### The exercise
Add 61 to each coordinate number in the stretch of rows from the first one through the line that contains "Tinténiac (35190) (70, 871)", and write out all of those lines again, requests included.

[Item coordinate data]
== == ==

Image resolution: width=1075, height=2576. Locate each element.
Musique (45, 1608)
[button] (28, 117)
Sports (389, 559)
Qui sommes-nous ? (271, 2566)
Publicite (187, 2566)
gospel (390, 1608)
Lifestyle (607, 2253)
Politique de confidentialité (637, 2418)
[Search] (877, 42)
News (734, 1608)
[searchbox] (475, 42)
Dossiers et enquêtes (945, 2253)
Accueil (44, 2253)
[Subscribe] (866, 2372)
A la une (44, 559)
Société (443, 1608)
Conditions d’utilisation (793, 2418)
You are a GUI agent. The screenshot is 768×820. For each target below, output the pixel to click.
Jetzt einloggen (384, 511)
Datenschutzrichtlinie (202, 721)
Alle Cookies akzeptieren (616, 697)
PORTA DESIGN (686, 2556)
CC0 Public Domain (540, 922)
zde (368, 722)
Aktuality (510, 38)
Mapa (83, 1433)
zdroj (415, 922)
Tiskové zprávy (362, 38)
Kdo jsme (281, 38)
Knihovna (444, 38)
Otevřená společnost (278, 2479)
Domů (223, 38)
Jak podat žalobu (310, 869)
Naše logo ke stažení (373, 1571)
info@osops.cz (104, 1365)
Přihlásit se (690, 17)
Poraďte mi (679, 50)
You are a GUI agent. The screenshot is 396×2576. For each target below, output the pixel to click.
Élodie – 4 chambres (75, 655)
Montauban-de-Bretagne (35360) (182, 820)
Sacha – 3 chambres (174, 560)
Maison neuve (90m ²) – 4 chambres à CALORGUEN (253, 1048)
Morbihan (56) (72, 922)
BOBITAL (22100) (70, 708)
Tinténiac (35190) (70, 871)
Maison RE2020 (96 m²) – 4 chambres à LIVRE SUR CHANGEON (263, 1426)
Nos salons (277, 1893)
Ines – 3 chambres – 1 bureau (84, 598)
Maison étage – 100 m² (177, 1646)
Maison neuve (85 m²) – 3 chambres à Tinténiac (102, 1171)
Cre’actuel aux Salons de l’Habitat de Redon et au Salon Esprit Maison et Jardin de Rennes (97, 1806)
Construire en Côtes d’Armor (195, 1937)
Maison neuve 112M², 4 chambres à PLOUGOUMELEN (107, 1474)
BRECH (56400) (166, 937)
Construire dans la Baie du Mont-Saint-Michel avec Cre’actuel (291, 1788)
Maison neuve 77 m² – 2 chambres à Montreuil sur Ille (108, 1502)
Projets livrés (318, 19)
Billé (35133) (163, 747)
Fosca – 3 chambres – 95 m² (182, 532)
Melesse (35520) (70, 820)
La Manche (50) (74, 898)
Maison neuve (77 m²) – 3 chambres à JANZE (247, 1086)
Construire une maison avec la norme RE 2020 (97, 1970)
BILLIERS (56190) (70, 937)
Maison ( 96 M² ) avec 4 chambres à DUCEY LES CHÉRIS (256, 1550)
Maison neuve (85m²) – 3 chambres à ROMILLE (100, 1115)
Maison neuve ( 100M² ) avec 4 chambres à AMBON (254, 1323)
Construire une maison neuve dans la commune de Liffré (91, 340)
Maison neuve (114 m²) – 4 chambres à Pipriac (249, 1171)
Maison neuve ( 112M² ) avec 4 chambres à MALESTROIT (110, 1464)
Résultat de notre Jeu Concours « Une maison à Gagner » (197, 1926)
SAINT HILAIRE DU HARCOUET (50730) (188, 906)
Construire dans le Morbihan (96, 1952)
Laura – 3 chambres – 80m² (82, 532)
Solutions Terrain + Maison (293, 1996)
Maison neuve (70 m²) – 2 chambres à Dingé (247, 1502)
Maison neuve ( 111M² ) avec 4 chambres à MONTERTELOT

== == ==

### Exercise result
Image resolution: width=1075, height=2576. Locate each element.
Musique (106, 1669)
[button] (89, 178)
Sports (450, 620)
Qui sommes-nous ? (332, 2627)
Publicite (248, 2627)
gospel (451, 1669)
Lifestyle (668, 2314)
Politique de confidentialité (698, 2479)
[Search] (938, 103)
News (795, 1669)
[searchbox] (536, 103)
Dossiers et enquêtes (1006, 2314)
Accueil (105, 2314)
[Subscribe] (927, 2433)
A la une (105, 620)
Société (504, 1669)
Conditions d’utilisation (854, 2479)
You are a GUI agent. The screenshot is 768×820. For each target below, output the pixel to click.
Jetzt einloggen (445, 572)
Datenschutzrichtlinie (263, 782)
Alle Cookies akzeptieren (677, 758)
PORTA DESIGN (747, 2617)
CC0 Public Domain (601, 983)
zde (429, 783)
Aktuality (571, 99)
Mapa (144, 1494)
zdroj (476, 983)
Tiskové zprávy (423, 99)
Kdo jsme (342, 99)
Knihovna (505, 99)
Otevřená společnost (339, 2540)
Domů (284, 99)
Jak podat žalobu (371, 930)
Naše logo ke stažení (434, 1632)
info@osops.cz (165, 1426)
Přihlásit se (751, 78)
Poraďte mi (740, 111)
You are a GUI agent. The screenshot is 396×2576. For each target below, output the pixel to click.
Élodie – 4 chambres (136, 716)
Montauban-de-Bretagne (35360) (243, 881)
Sacha – 3 chambres (235, 621)
Maison neuve (90m ²) – 4 chambres à CALORGUEN (314, 1109)
Morbihan (56) (133, 983)
BOBITAL (22100) (131, 769)
Tinténiac (35190) (131, 932)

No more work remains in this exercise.